##### Extrait du document #####

Le choix et l’adaptation d’une structure juridique constituent, pour le créateur d’entreprise, un exercice difficile, tant les paramètres qui entrent en ligne de compte sont nombreux.

Par Me Vincent GICQUEL, notaire en Loire-Atlantique. @Vincent Gicquel

Est-ce que l’on souhaite entreprendre seul ou à plusieurs ? Existe-t-il un patrimoine privé à protéger ou à transmettre ? Quel statut social de son entreprise appliquer et quelles incidences peut-il avoir sur sa situation personnelle ? Quelle est la nature de l’activité exercée (commerciale, artisanale ou libérale) ? Ou encore sous quel régime d’imposition des bénéfices et des revenus se situe son activité ?

Avant toute chose, compte tenu des risques inhérents à toute création d’entreprise sur le patrimoine du couple marié, le porteur de projet a tout intérêt à opter, préalablement à son immatriculation à un registre (répertoire des métiers ou registre du commerce et des sociétés), pour un régime matrimonial fondé sur la séparation de biens. Il pourra s’agir du régime de la séparation de biens (pure et simple ou avec adoption d’une société d’acquêts) ou du régime de la participation aux acquêts.

L’objectif vise ici à limiter le gage des créanciers de l’entrepreneur à son seul patrimoine personnel afin que les biens de son conjoint ne soient pas atteints par une éventuelle saisie.

En fonction du statut choisi, le nombre de participant, la responsabilité et le régime fiscal diffèrent. Revue de détails.

CRÉATION D’ENTREPRISE PAR UNE PERSONNE SEULE

Les commerçants, artisans et prestataires de services ne relevant pas d’une profession libérale réglementée peuvent exercer leur activité, seuls, sous l’une des formes suivantes :

• La micro-entreprise 

Anciennement appelé auto-entrepreneur, ce régime ne constitue pas une forme juridique (qui reste le statut de l’entreprise individuelle), mais seulement un régime simplifié de déclaration et de versement des cotisations et contributions sociales par un prélèvement proportionnel au chiffre d’affaires, selon le principe « pas de chiffre d’affaires, pas de cotisations ».

Ce statut convient bien à un créateur qui souhaite tester son projet, dont les clients sont des particuliers et dont le chiffre d’affaires effectivement encaissé au cours de l’année civile ne dépasse pas :

- 170 000 € pour les activités commerciales d’achat/vente, de restauration et de fourniture d’hébergement (hôtels, chambres d’hôtes, gîtes ruraux, meublés de tourisme) ;

- 70 000 € pour les prestations de service et les professions libérales relevant des BNC ou des BIC.

• L’entreprise individuelle

Ce régime est opportun s’il est prévu de dépasser rapidement les limites de chiffre d’affaires des micro-entrepreneurs et que les clients attendus sont des professionnels. L’entreprise individuelle implique, pour le chef d’entreprise, une responsabilité étendue puisqu’il est indéfiniment responsable de l’intégralité des dettes de son entreprise sur son patrimoine personnel.

##### Enregistrements de données #####

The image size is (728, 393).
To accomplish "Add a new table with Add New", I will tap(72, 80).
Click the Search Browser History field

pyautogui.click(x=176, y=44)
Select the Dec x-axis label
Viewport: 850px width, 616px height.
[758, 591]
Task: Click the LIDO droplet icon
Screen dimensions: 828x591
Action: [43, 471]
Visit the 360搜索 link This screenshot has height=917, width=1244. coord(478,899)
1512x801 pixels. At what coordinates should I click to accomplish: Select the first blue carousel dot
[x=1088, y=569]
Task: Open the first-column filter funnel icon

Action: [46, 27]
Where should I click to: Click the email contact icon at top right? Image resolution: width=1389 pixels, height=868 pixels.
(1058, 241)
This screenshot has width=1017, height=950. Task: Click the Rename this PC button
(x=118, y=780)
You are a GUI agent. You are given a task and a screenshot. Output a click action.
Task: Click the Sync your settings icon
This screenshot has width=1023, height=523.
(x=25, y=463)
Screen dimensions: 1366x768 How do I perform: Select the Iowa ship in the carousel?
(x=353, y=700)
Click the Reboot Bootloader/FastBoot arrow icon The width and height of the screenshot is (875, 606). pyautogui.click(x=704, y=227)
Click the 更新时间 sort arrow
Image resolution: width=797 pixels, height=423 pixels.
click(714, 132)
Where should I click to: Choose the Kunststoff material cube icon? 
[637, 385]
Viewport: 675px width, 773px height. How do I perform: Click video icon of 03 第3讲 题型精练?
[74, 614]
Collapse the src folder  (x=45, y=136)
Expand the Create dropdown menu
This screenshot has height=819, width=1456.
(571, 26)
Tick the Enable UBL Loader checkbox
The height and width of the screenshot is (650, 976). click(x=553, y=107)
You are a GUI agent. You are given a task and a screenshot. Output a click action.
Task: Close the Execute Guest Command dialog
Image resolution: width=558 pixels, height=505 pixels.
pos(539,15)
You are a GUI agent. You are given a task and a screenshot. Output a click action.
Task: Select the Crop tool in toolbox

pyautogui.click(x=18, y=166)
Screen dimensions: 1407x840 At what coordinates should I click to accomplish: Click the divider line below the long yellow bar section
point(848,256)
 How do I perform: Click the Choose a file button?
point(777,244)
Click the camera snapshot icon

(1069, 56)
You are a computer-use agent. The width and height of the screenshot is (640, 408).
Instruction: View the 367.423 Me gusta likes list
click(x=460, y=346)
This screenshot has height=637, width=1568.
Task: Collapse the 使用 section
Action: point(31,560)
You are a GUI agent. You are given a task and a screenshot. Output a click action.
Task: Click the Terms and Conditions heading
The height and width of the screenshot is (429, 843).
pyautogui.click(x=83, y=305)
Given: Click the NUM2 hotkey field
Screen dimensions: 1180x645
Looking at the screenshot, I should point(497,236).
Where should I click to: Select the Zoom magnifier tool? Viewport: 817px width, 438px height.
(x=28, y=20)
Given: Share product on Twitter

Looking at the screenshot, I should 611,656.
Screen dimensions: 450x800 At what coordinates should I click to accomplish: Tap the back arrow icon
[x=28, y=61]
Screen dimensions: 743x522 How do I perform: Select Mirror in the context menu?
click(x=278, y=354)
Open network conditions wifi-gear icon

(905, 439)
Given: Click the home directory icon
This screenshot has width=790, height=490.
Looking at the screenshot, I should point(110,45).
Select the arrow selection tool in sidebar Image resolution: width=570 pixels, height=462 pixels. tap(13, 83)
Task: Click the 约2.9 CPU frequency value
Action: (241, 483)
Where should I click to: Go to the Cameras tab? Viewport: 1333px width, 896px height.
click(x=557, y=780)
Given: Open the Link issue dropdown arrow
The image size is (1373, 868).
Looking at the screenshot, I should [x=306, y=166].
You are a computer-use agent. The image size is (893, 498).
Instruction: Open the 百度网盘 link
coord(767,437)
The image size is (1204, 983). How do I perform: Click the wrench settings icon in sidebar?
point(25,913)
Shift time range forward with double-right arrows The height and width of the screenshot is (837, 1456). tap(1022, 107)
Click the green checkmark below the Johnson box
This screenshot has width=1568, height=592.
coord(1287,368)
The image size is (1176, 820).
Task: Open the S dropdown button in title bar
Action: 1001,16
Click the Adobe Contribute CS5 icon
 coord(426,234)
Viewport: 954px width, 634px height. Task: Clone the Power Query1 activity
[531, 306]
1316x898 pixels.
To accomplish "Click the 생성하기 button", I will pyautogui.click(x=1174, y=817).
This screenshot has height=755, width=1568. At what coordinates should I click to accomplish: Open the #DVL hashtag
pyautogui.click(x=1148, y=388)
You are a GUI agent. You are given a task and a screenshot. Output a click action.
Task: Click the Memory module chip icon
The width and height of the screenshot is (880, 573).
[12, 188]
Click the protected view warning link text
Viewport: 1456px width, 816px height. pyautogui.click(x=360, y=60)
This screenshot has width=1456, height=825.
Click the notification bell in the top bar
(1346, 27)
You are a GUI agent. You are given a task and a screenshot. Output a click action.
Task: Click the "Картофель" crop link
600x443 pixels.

#####

== Exercice A ==
D'après l'extrait sur la création d'entreprise, quel chiffre d'affaires annuel une micro-entreprise ne doit-elle pas dépasser pour les prestations de service ?
== Exercice B ==
Réécrivez les enregistrements depuis leur début jusqu'à la ligne contenant « Visit the 360搜索 » incluse, en remplaçant « droplet » par « water drop » sans rien changer d'autre. Ne donnez que ces lignes.
L'extrait et les enregistrements viennent de sources différentes.

== Solution rédigée A ==
70 000 €.

== Solution rédigée B ==
The image size is (728, 393).
To accomplish "Add a new table with Add New", I will tap(72, 80).
Click the Search Browser History field

pyautogui.click(x=176, y=44)
Select the Dec x-axis label
Viewport: 850px width, 616px height.
[758, 591]
Task: Click the LIDO water drop icon
Screen dimensions: 828x591
Action: [43, 471]
Visit the 360搜索 link This screenshot has height=917, width=1244. coord(478,899)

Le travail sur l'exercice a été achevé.